David Roberts, Scottish painter, was born in Stockbridge, (then near Edinburgh, now one of its residential suburbs) on October 24th, 1796. His parents were poor, his father being a shoe maker. From an early age, Roberts displayed a distinct artistic talent. Therefore, on the advice of the director of the Trustees Academy at Edinburgh, the young boy (age 10) was apprenticed to a house-painter. This eventually involved decorative and mural-like work and lasted approximately seven years. It was hard work but would provide the future artist with a practical knowledge of how to paint in various mediums. In fact, nearly everything Roberts - never a formally schooled artist - would need later concerning the technical aspect of his profession he would learn during this apprenticeship.
   In 1816, just shy of 20, the young David Roberts joined a troupe of traveling pantomimists (called the Pantheon) as a theatrical backdrop painter, to the dismay of both parents.  But as the artist later wrote, “To travel in company with strolling players...might not be very respectable, but it gave me an opportunity of seeing England, and of painting pictures on a large scale.” It also gave Roberts experience and skill in what he termed “aerial perspective,” blending objects together without a hard and definite line. In addition he learned to make any canvas resemble wood or marble. Moreover, and this would particularly come in handy later on, he learned to paint rapidly yet accurately. 
   With the traveling group’s demise, Roberts divided his time painting theatrical scenery and house decoration, his original line of training. With a brighter future in mind, he also spent his evenings painting in oils, perfecting and amalgamating his various skills and techniques. Eventually he landed a position as principal painter at the Theatre Royal, Glasgow, following that by employment, in 1820-21, at the Theatre Royal, Edinburgh. 
   It was during this time (in 1820) that he married a young Scottish actress. The marriage was not a happy one and shortly after their only child Christine was born, the marriage was dissolved. Roberts’s chief biographer, James Ballantine, cites his wife’s drinking as the reason for the failed marriage. But since Ballantine was a good personal friend of the artist, the reason for her drinking might just as well have been Roberts himself. He never remarried nor, as far as we know, had any intimate female liasons. He always remained, however, close to his daughter.  
Even before his trip, and certainly after it, Roberts had established a reputation as an important architectural artist. If not celebrated, he was on the verge of earning his living now on commissions alone, any artist’s dream. The trip took him not only to Spain but Portugal and Morocco. After visiting Burgos, Madrid, Toledo, Segovia, Cordova, Granada, Malaga, Gibraltar, Cadiz and Seville, he settled down in Spain for several months, working up some of his sketches in oil. In all, he would depart with more than 200 sketches of both people and places, although confessing in a letter home, “I begin to doubt whether I shall be able to paint half of them.” On his return from Spain, in 1833, several of his sketches were published by Jennings in three issues of "The Landscape Annual." In addition, 25 of the Spanish sketches were lithographed and issued in a volume called Picturesque Sketches from Spain published in 1837 by John Murray. (This publication brought him into contact with the Belgium-born artist and lithographer Louis Haghe who would figure so prominently in the success of his future Egypt and Holy Land series.) The following year Roberts was elected an associate to the Royal Academy (this meant a “junior” member), the usual step before being initiated as a full member into this most hallowed circle of British artists. 

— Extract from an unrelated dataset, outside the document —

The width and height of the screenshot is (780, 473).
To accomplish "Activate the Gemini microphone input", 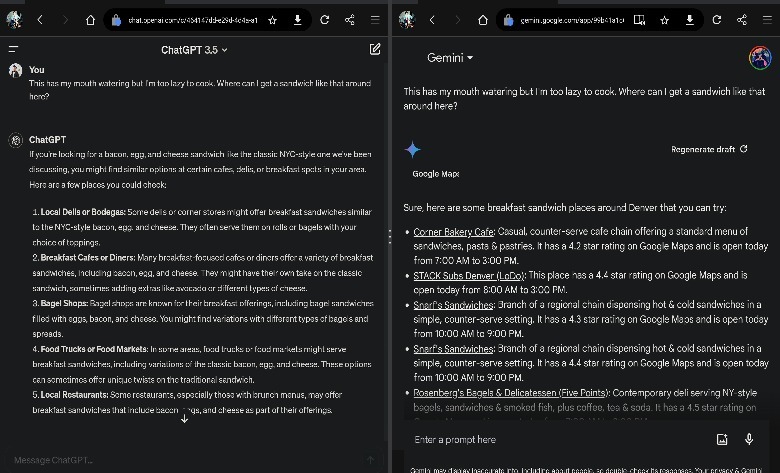I will pos(749,439).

Roberts was by now planning the event that would change his life forever: a protracted trip to Egypt, Syria, and Palestine. It is not clear who (if any) inspired him to make this - at the time extremely arduous and even dangerous - journey. He was always drawn to the exotic. But infatuation with the East aside, Roberts was also shrewd: he knew that the fame and fortune he craved could be greatly assisted by the publication of a series of sketches from Egypt and the Near East, at the time generating an enormous allure on the British imagination. (In addition to being in the private collection of the above-mentioned Lord Northwich, Roberts’s work was now also found in the collections of Lord, the Duke of Beadford, the Earl of Essex, and the Marquis of Lansdowne, all people of high standing and great influence.)3
   So, on a warm summer day in late August, 1838, Roberts departed for his journey. Traveling via Paris and the Rhône valley, he arrived in Marseilles on 11 September. From there a steamer carried him on to Malta and the Greek Cycladian isles to his arrival, on the 24th of the month, on the African continent at Alexandria. The journey thus far had occupied 24 days. Alexandria was the home of Colonel Campbell, British consul - from whom Roberts would secure that most valuable of documents - a firman or edict allowing him to travel freely throughout the country.

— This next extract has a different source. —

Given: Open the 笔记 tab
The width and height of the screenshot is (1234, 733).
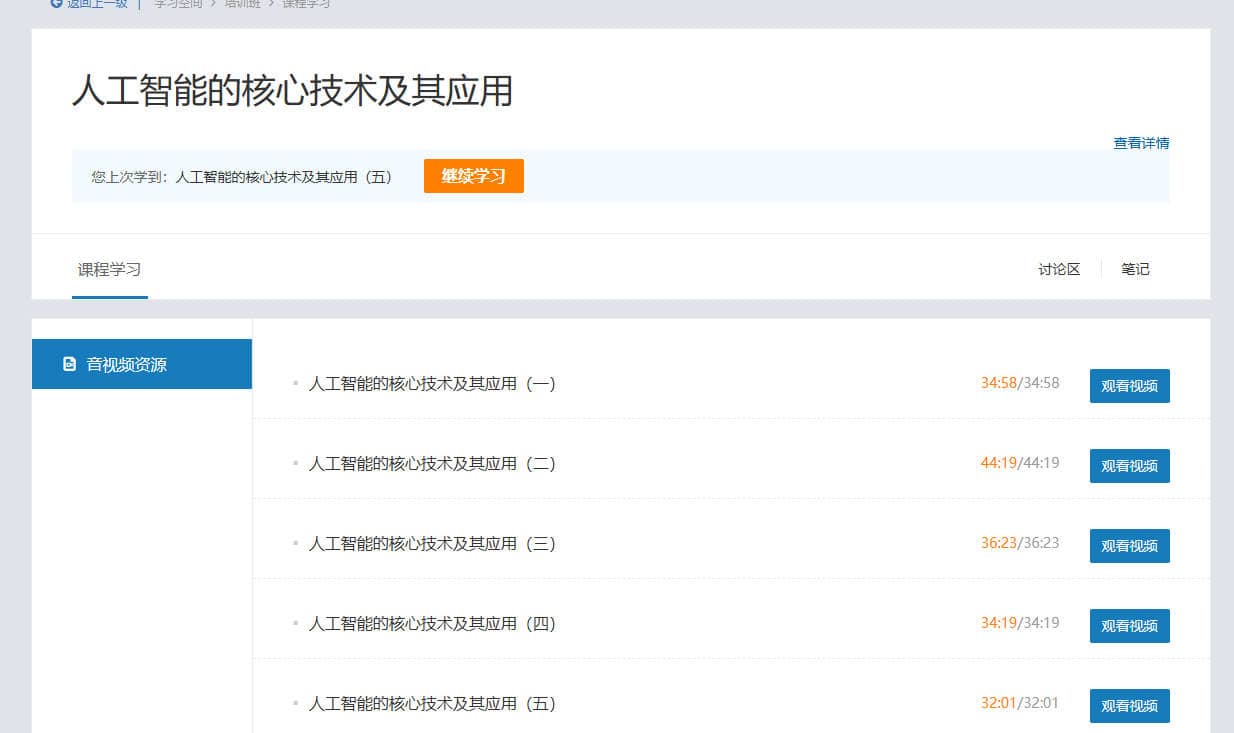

In his detailed travel journal, Roberts relates with great enthusiasm the sights, colors, and smells of his first impressions of this strange new land. Writing a few days later, in Cairo, after visiting the Pyramids of Geza, he wrote: “Not much struck with the size of the great one till I began the ascent, which is no joke. The Sphinx pleased me even more than the Pyramids.” Later, however, when sitting down to draw these unique edifices of stone, he was forced to admit, like so many others, that “I cannot express my feelings on seeing these vast monuments.” 
From Cairo, he hired a dhahabiyeh, the standard boat of transport for the relatively affluent traveler (the cost of the boat, including the captain and a crew of eight was about £15 per month, a substantial sum). Leaving on 6 October, their initial progress was slow due to the high flood of the Nile that year. The boat often had to be rowed or towed from the bank by his hired crew. (A second boat accompanied Roberts’s, with a certain “Mr. A.” and “Mr. V,” as well as a Captain Nelly of the 77th or East Middlesex Regiment, who appears in several of Roberts’s drawings.)  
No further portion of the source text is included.